Extracted text
(Beth Clifton collage)
Future of logging, hunting, fishing & ranching region lies with nonlethal wildlife tourism
TWISP, Washington––Vanishing salmon, Washington’s worst wildfire roaring through the Methow River Valley in July 2014, and flash floods that turned roads into rivers even before Finley Canyon stopped reeking of smoke and ash have brought beaver back to the Upper and Lower Beaver Creek Road habitat east of Twisp, a 121-year-old former mining and logging town officially claiming 970 human residents.
Beaver had been trapped out of the Beaver Creek neighborhood since before settlement began in the 1880s.

Beaver. (Beth Clifton photo)
The question now is whether the beaver will be tolerated or trapped out, in a state where trappers continue to pelt from 1,000 to 2,000 beaver per year, according to Washington Department of Fish & Wildlife statistics.
“Beaver Creek”
The “Beaver Creek” to which the road names refer is in truth Frazer Creek, a tributary of the actual Beaver Creek. Frazer Creek is now dammed by beavers in several places, at possible risk of the dams contributing to seasonal flooding and soil erosion at vulnerable points along both Upper and Lower Beaver Creek roads and Route 20, the North Cascades Highway.

The beaver’s log points toward a lodge in the Frazer Creek restoration area. Note the steep slope, burned bare in 2014, at lower right.
(Beth Clifton collage)
That, plus the easy visibility of the beaver work from the highway, may bode poorly for beavers who fail to move farther upstream and downstream before trapping season, to locations where they are no longer so easily seen.
But whatever flooding and erosion might be attributed to beavers will be a fraction of the damage that occurred largely because of their absence, detailed in the Frazer Creek Rehabilitation Plan published in March 2017 by the Methow Salmon Recovery Foundation.
Beaver ponds could have saved 350 homes
The fire was part of it. Had beaver ponds covered the bottoms of more foothill meadows, instead of dry grass, three separate small fires started by lightning could not have combined into the Carlton Complex Fire
“The Carlton Complex Fire claimed 353 homes, 149 other structures, 700 to 1,000 head of cattle, thousands of acres of rangeland and at least 100 acres of tree fruit orchards,” reported Ann McCreary of the 115-year-old Methow Valley News in September 2014.
Further, McCreary added, the Carlton Complex Fire “charred more than 256,000 acres in the Methow Valley and surrounding areas, including thousands of acres of winter range essential to the survival of mule deer and white tail deer.”

Mule deer doe & fawn. (Beth Clifton photo)
On top of the flood damage, most of the fire damage still had to be reckoned with.
Deer fared better than people
“Range for about one-third of the wintering deer may have been affected by the fire,” Washington Department of Fish and Wildlife biologist Scott Fitkin told McCreary.

Data provided
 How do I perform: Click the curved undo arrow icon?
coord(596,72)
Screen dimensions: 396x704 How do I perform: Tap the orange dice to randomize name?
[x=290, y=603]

About this task
In the article on beavers returning to the Methow Valley, transcribe the passage from "But whatever flooding" up to and including "in September 2014.".

Your solution
But whatever flooding and erosion might be attributed to beavers will be a fraction of the damage that occurred largely because of their absence, detailed in the Frazer Creek Rehabilitation Plan published in March 2017 by the Methow Salmon Recovery Foundation.
Beaver ponds could have saved 350 homes
The fire was part of it. Had beaver ponds covered the bottoms of more foothill meadows, instead of dry grass, three separate small fires started by lightning could not have combined into the Carlton Complex Fire
“The Carlton Complex Fire claimed 353 homes, 149 other structures, 700 to 1,000 head of cattle, thousands of acres of rangeland and at least 100 acres of tree fruit orchards,” reported Ann McCreary of the 115-year-old Methow Valley News in September 2014.